AIM OF THE EXERCISE:
Report how many lines in the items below contain the string "coordinates", matching case exactly. Give only the number.

═══ DATA LINES ═══

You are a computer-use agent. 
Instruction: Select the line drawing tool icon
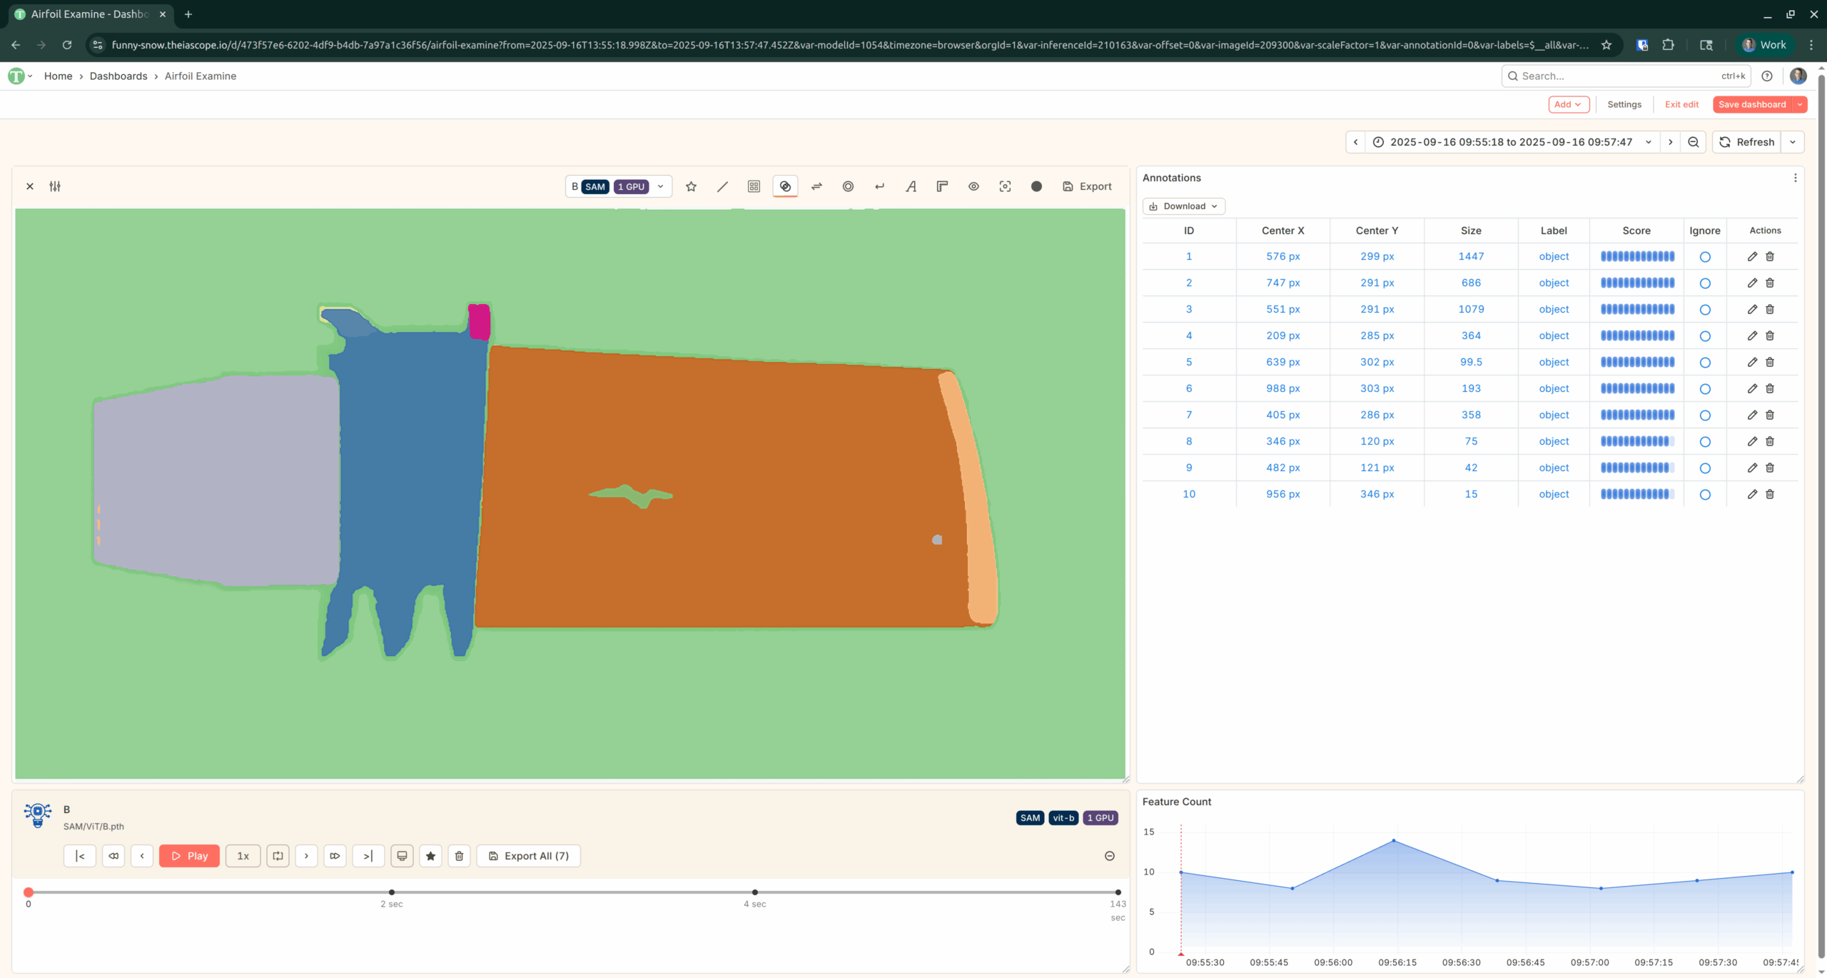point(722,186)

═══
═══ DATA LINES ═══

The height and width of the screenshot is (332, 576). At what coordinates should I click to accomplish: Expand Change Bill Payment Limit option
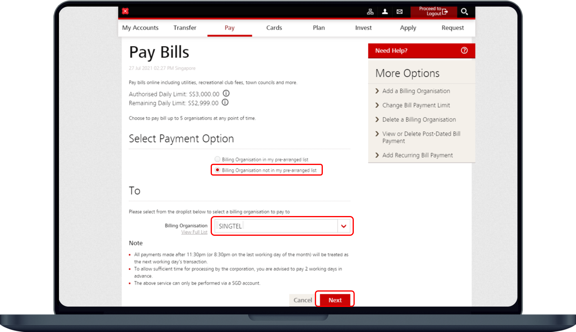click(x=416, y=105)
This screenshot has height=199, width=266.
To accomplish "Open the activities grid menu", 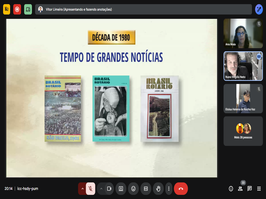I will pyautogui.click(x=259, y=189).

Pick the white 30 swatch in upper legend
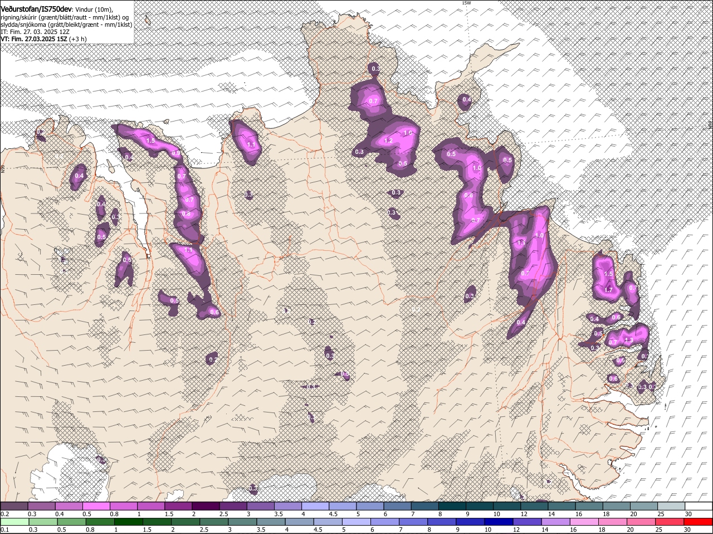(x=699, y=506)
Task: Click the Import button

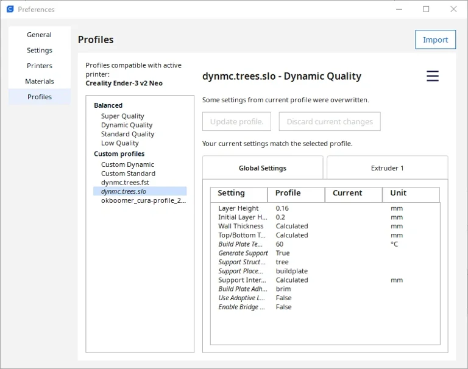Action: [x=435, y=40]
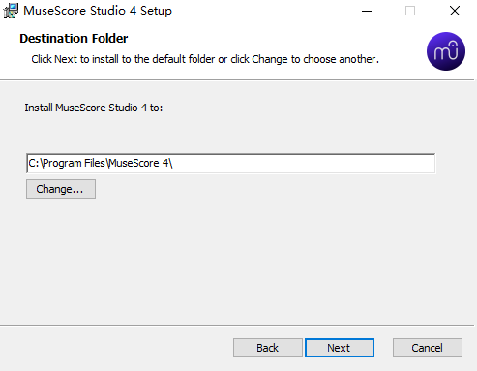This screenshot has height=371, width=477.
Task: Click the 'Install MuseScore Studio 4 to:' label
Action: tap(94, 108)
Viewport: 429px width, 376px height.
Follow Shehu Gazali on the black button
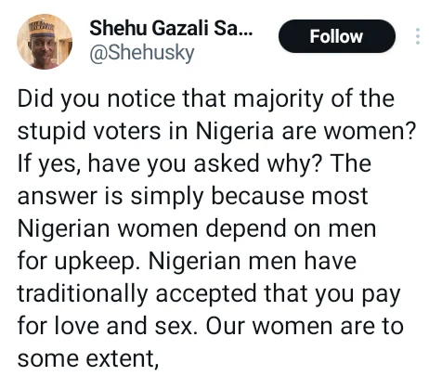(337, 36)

═══
═══ DATA LINES ═══

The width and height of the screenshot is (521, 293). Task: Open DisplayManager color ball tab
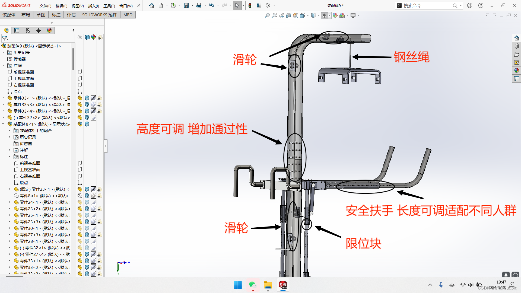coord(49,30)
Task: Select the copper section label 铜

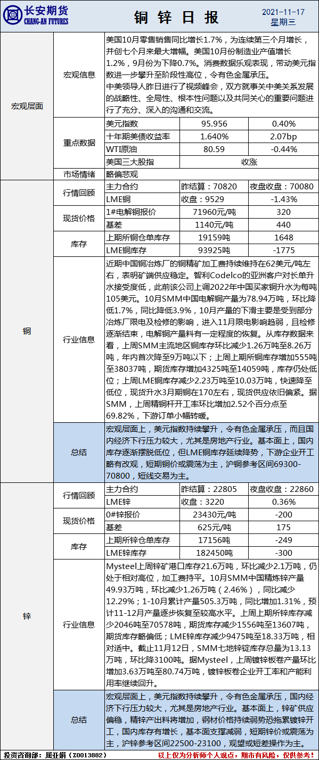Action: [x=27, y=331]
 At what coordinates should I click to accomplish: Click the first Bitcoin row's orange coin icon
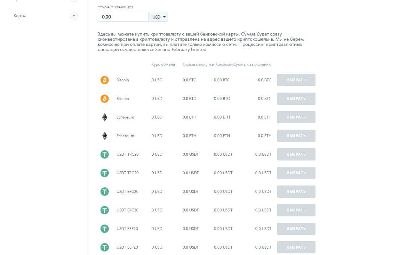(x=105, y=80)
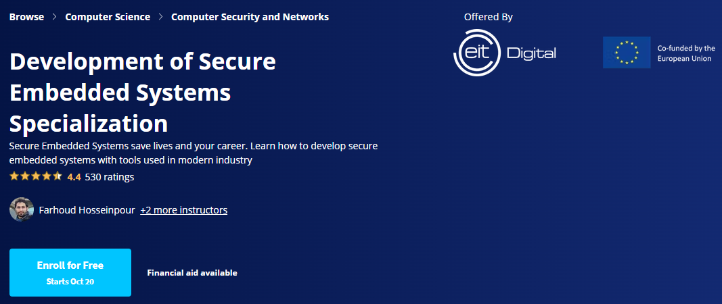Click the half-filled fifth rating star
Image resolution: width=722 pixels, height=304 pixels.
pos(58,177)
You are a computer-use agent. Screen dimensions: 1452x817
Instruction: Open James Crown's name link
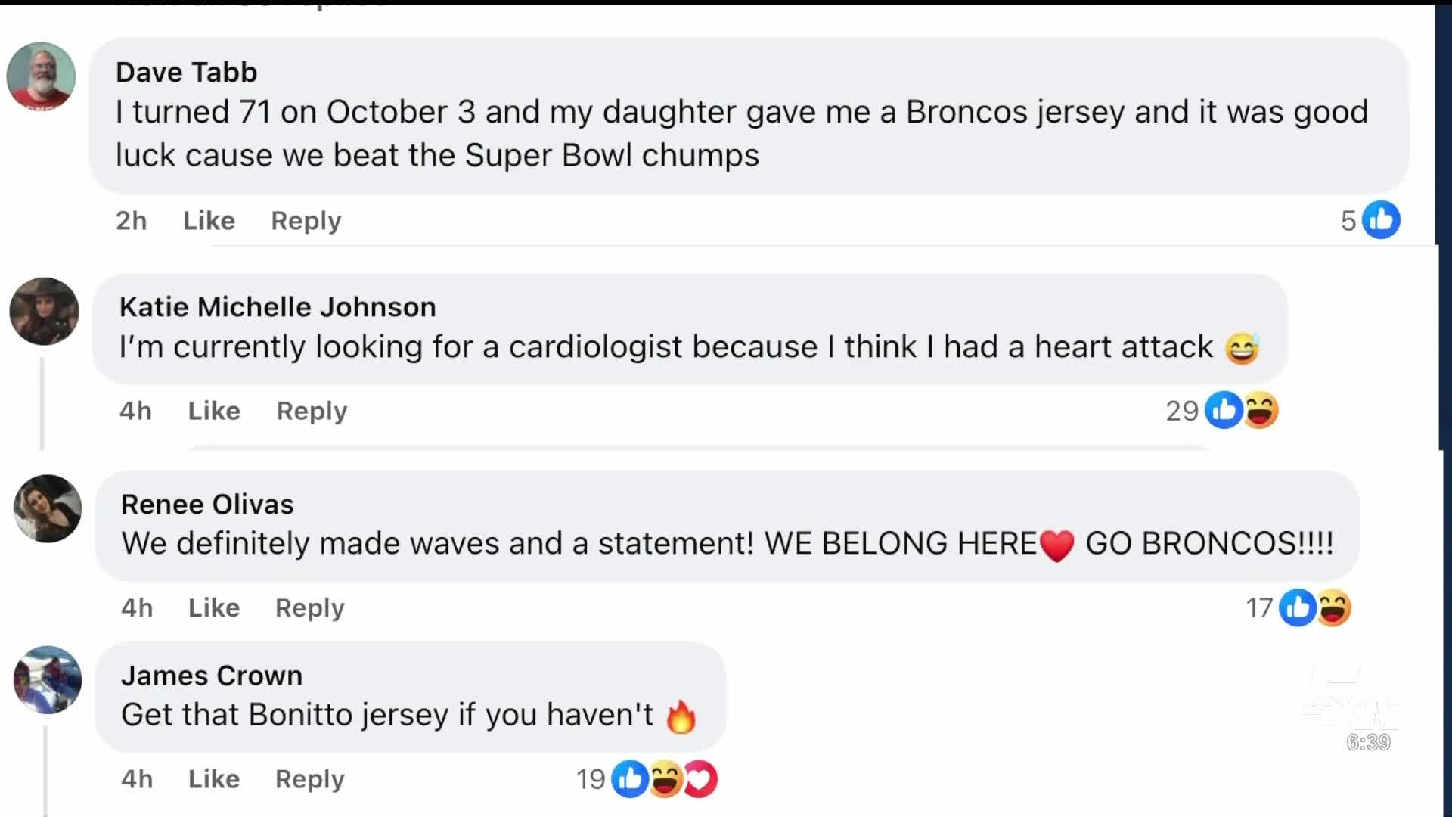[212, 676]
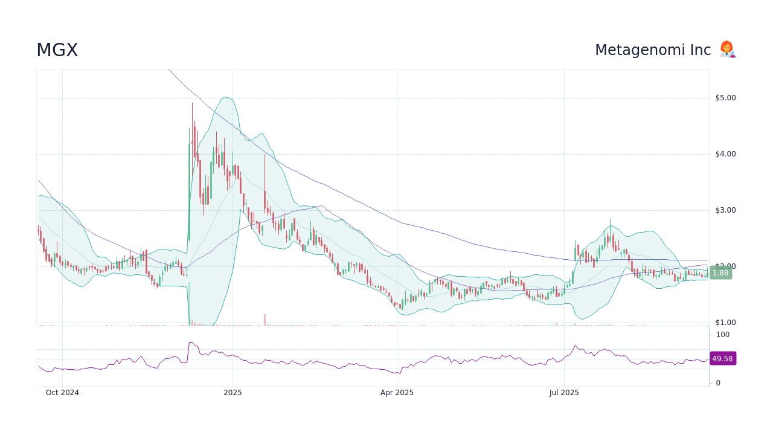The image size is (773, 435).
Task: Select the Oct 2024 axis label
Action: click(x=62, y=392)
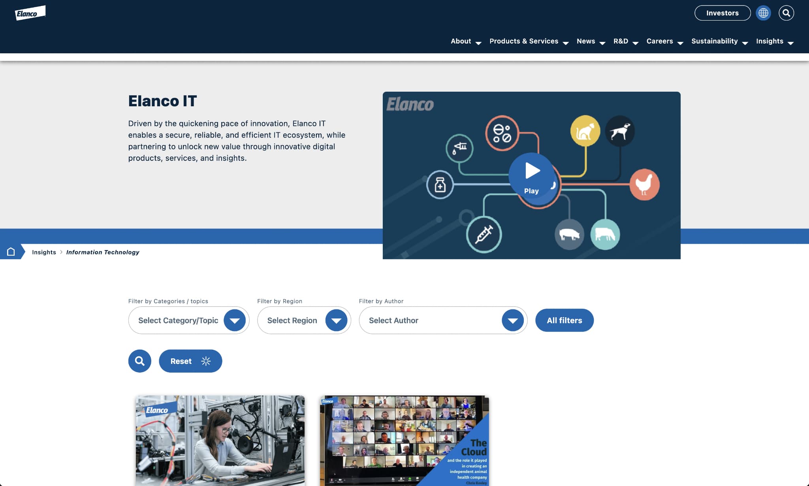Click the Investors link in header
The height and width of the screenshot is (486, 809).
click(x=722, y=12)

═══

TASK ANSWER:
2